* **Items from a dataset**
----
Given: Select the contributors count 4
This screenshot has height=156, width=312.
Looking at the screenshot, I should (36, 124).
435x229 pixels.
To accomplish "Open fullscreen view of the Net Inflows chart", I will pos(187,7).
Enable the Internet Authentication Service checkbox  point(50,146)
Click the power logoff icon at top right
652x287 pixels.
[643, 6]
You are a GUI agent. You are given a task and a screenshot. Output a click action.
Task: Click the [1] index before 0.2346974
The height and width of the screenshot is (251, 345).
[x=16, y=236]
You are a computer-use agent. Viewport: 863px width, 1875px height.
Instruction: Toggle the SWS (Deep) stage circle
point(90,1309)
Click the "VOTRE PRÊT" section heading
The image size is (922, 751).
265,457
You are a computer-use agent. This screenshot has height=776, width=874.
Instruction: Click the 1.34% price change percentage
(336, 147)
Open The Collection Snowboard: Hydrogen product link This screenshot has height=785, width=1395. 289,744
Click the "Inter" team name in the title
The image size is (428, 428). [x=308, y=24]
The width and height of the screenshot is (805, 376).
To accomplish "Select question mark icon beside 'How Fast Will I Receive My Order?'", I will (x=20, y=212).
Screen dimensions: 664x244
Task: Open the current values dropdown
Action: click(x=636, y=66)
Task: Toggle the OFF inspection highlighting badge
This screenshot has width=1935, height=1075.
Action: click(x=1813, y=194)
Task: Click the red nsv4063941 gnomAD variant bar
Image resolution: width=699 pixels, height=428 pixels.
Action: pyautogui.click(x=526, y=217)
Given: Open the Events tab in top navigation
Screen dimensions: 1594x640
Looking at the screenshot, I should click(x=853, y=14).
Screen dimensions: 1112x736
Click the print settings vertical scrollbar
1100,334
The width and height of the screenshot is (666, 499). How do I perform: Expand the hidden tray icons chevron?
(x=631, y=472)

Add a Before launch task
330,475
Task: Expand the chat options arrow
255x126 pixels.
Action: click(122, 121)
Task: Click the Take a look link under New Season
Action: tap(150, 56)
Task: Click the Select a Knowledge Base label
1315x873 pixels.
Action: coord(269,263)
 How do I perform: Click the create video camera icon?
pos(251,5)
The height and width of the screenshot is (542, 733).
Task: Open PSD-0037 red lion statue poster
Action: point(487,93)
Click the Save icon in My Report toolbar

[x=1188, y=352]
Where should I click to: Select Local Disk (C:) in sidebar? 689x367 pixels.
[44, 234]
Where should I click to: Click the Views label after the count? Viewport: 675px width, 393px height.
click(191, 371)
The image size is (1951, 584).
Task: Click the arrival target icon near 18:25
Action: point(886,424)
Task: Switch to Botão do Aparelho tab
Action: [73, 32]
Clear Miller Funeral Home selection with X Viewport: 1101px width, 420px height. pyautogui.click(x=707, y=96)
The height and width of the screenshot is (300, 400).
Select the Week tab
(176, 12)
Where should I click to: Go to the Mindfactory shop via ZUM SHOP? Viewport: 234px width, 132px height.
----
* **Goal of the exercise**
Put every line of the rows above into a Markdown table with the columns No. and Line, numbering them in order and skipping any blank lines.

* **Solution to the problem**
| No. | Line |
|---|---|
| 1 | Given: Select the contributors count 4 |
| 2 | This screenshot has height=156, width=312. |
| 3 | Looking at the screenshot, I should (36, 124). |
| 4 | 435x229 pixels. |
| 5 | To accomplish "Open fullscreen view of the Net Inflows chart", I will pos(187,7). |
| 6 | Enable the Internet Authentication Service checkbox  point(50,146) |
| 7 | Click the power logoff icon at top right |
| 8 | 652x287 pixels. |
| 9 | [643, 6] |
| 10 | You are a GUI agent. You are given a task and a screenshot. Output a click action. |
| 11 | Task: Click the [1] index before 0.2346974 |
| 12 | The height and width of the screenshot is (251, 345). |
| 13 | [x=16, y=236] |
| 14 | You are a computer-use agent. Viewport: 863px width, 1875px height. |
| 15 | Instruction: Toggle the SWS (Deep) stage circle |
| 16 | point(90,1309) |
| 17 | Click the "VOTRE PRÊT" section heading |
| 18 | The image size is (922, 751). |
| 19 | 265,457 |
| 20 | You are a computer-use agent. This screenshot has height=776, width=874. |
| 21 | Instruction: Click the 1.34% price change percentage |
| 22 | (336, 147) |
| 23 | Open The Collection Snowboard: Hydrogen product link This screenshot has height=785, width=1395. 289,744 |
| 24 | Click the "Inter" team name in the title |
| 25 | The image size is (428, 428). [x=308, y=24] |
| 26 | The width and height of the screenshot is (805, 376). |
| 27 | To accomplish "Select question mark icon beside 'How Fast Will I Receive My Order?'", I will (x=20, y=212). |
| 28 | Screen dimensions: 664x244 |
| 29 | Task: Open the current values dropdown |
| 30 | Action: click(x=636, y=66) |
| 31 | Task: Toggle the OFF inspection highlighting badge |
| 32 | This screenshot has width=1935, height=1075. |
| 33 | Action: click(x=1813, y=194) |
| 34 | Task: Click the red nsv4063941 gnomAD variant bar |
| 35 | Image resolution: width=699 pixels, height=428 pixels. |
| 36 | Action: pyautogui.click(x=526, y=217) |
| 37 | Given: Open the Events tab in top navigation |
| 38 | Screen dimensions: 1594x640 |
| 39 | Looking at the screenshot, I should click(x=853, y=14). |
| 40 | Screen dimensions: 1112x736 |
| 41 | Click the print settings vertical scrollbar |
| 42 | 1100,334 |
| 43 | The width and height of the screenshot is (666, 499). How do I perform: Expand the hidden tray icons chevron? |
| 44 | (x=631, y=472) |
| 45 | Add a Before launch task |
| 46 | 330,475 |
| 47 | Task: Expand the chat options arrow |
| 48 | 255x126 pixels. |
| 49 | Action: click(122, 121) |
| 50 | Task: Click the Take a look link under New Season |
| 51 | Action: tap(150, 56) |
| 52 | Task: Click the Select a Knowledge Base label |
| 53 | 1315x873 pixels. |
| 54 | Action: coord(269,263) |
| 55 |  How do I perform: Click the create video camera icon? |
| 56 | pos(251,5) |
| 57 | The height and width of the screenshot is (542, 733). |
| 58 | Task: Open PSD-0037 red lion statue poster |
| 59 | Action: point(487,93) |
| 60 | Click the Save icon in My Report toolbar |
| 61 | [x=1188, y=352] |
| 62 | Where should I click to: Select Local Disk (C:) in sidebar? 689x367 pixels. |
| 63 | [44, 234] |
| 64 | Where should I click to: Click the Views label after the count? Viewport: 675px width, 393px height. |
| 65 | click(191, 371) |
| 66 | The image size is (1951, 584). |
| 67 | Task: Click the arrival target icon near 18:25 |
| 68 | Action: point(886,424) |
| 69 | Task: Switch to Botão do Aparelho tab |
| 70 | Action: [73, 32] |
| 71 | Clear Miller Funeral Home selection with X Viewport: 1101px width, 420px height. pyautogui.click(x=707, y=96) |
| 72 | The height and width of the screenshot is (300, 400). |
| 73 | Select the Week tab |
| 74 | (176, 12) |
| 75 | Where should I click to: Go to the Mindfactory shop via ZUM SHOP? Viewport: 234px width, 132px height. |